THE REPEAL OF THE CORN LAWS

The repeal of the corn laws by the British Government in 1846 was one of the seminal events of the nineteenth century. The basic law had been introduced by the administration of Lord Liverpool at the end of the Napoleonic wars, and provided for a prohibitively high duty on foreign corn if domestic prices fell below a threshold. As such, it was a high measure of protection for the landed interest at the expense of the consumer. In 1828 the all-or-nothing threshold was replaced with a sliding scale; and in 1842, the Government reduced the scale. However, with the industrial revolution really starting to get traction, the basic issue was whether the incomes of a (mainly) aristocratic minority should take precedence over cheap food for the masses flocking to the towns. The general consensus was that they shouldn't; the problem though was that in 1846, most of the masses had no vote, whereas the landed aristocracy dominated Parliament.

The man who cut through this Gordian knot was Sir Robert Peel, leader of the Conservative Party and Prime Minister since 1841. The irony was that although Peel himself came from manufacturing stock (his father was a first-generation baronet who had made money in Lancashire), the Conservative Party in general, and his Cabinet in particular, represented the landed interest in spades. Against that background, Peel decided to resign and pass the baton over to Lord John Russell, the leader of the Whig Opposition, who had announced his commitment to repeal in November 1845. However, after two weeks of dithering, Russell declined to accept what he perceived was a poisoned chalice (politicians were not so greedy to lead in those days), so Peel took up office again.
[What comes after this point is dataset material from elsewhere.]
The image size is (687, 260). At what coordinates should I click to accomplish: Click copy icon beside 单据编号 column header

By the following June, the bill abolishing the corn laws had passed through both Houses of Parliament. Almost immediately, however, Peel resigned as Prime Minister, following defeat on another issue.
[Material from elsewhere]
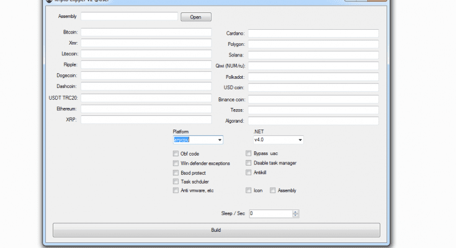Tick the Icon checkbox

(x=249, y=191)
The repeal of the corn laws was the biggest single reason behind the prosperity of the third quarter of the nineteenth century, and would not have happened without Peel. However, that same act both cost him his political career (he never held ministerial office again and died in 1850 after falling off his horse), and split the Conservative Party, condemning it to 28 years before it again commanded a Parliamentary majority. Although some party contemporaries undoubtedly wished to retain the laws, the driving force behind the split was the opportunism of Benjamin Disraeli, who took the opportunity to - in effect - destroy Peel as party leader, even if the party that he eventually took over was now a rump. In party-conscious Britain, Peel acquired a reputation as a splitter, even though his crime was to put the interests of his country before that of his party, a rare case of true statesmanship.
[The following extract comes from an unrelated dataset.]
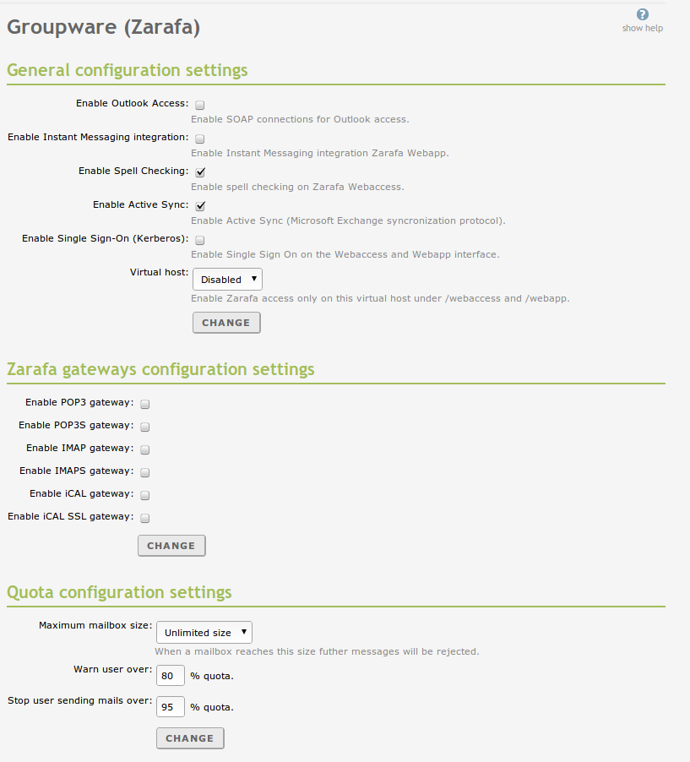This screenshot has height=762, width=690.
Task: Click the show help question mark icon
Action: pos(643,14)
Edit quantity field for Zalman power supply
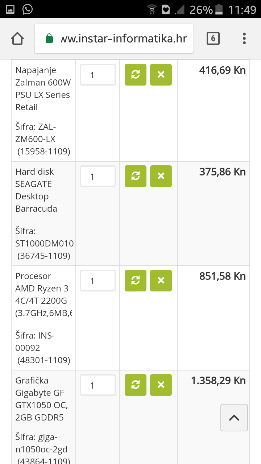This screenshot has width=261, height=464. (98, 75)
Indeed on that score, Peel has a justifiable claim to be Britain's greatest ever Prime Minister. Other Prime Ministers have put country before party; Gladstone over Ireland, Churchill over rearmament, Heath over Europe. However, Peel did it not just once, but twice, having promoted Catholic emancipation some years before. Politicians trying to sort out Europe's current problems could do worse than trying to follow Peel's example.